Parts of the exercise>
(a) Decide whether each statement below agrees with the article on copper prices, answering yes or no and quoting the exact words of the article that settle it. (i) After passing $3 a pound on Wednesday, copper dropped back below that level on Thursday. (ii) The pandemic has increased copper production in South America. (iii) China's stimulus measures are aimed mostly at infrastructure projects.
(b) Proceed with the article on copper prices, picking up after its final sentence.
BEGIN Extracted text
Copper hit levels above $3 a pound for the first time since June 2018 Wednesday, and while the metal slipped back below that level Thursday the fundamentals are still pointing to more gains for the industrial metal.
On the supply side of the equation market participants are seeing copper production in South America severely curtailed due to the coronavirus pandemic. Years of low copper prices have had producers all around the globe allowing their capacity to drop as it didn’t make financial sense to continue mining for the low-priced commodity.
That’s coming at a particularly bad time as Chinese demand has risen dramatically in response to a recovery in the economy there post-COVID. Also contributing to the increased Chinese demand are the stimulus measures that are mostly targeting infrastructure projects. In July alone unwrought copper imports in China rose 81% from the same period the prior year.
END Extracted text
BEGIN Available data
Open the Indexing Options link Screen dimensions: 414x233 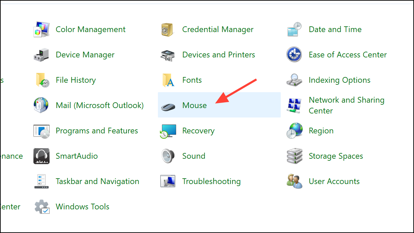(339, 80)
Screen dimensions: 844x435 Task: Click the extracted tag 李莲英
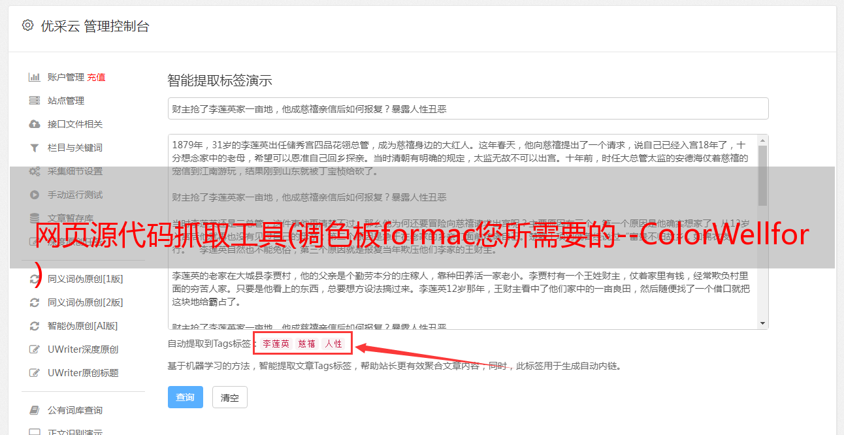276,344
END Available data
Answers by task>
(a)
(i) Yes: "while the metal slipped back below that level Thursday"
(ii) No: "copper production in South America severely curtailed due to the coronavirus pandemic"
(iii) Yes: "the stimulus measures that are mostly targeting infrastructure projects"

(b)
Speaking on stimulus measures, the U.S. stimulus measures are also indirectly helping copper prices as all the liquidity has had an impact on the U.S. dollar, causing it to soften versus most rivals. That weaker U.S. dollar helps lift the price of commodities denominated in U.S. dollars, like copper.
Chinese imports are expected to continue at record levels, but in the coming months other economies should begin to fully recover as well, which will raise demand for copper even further. But it could be a year or more until supply catches up, even if producers begin ramping up now, which so far they haven’t shown any inclination to do. So, copper is likely to continue outpacing gold in 2020.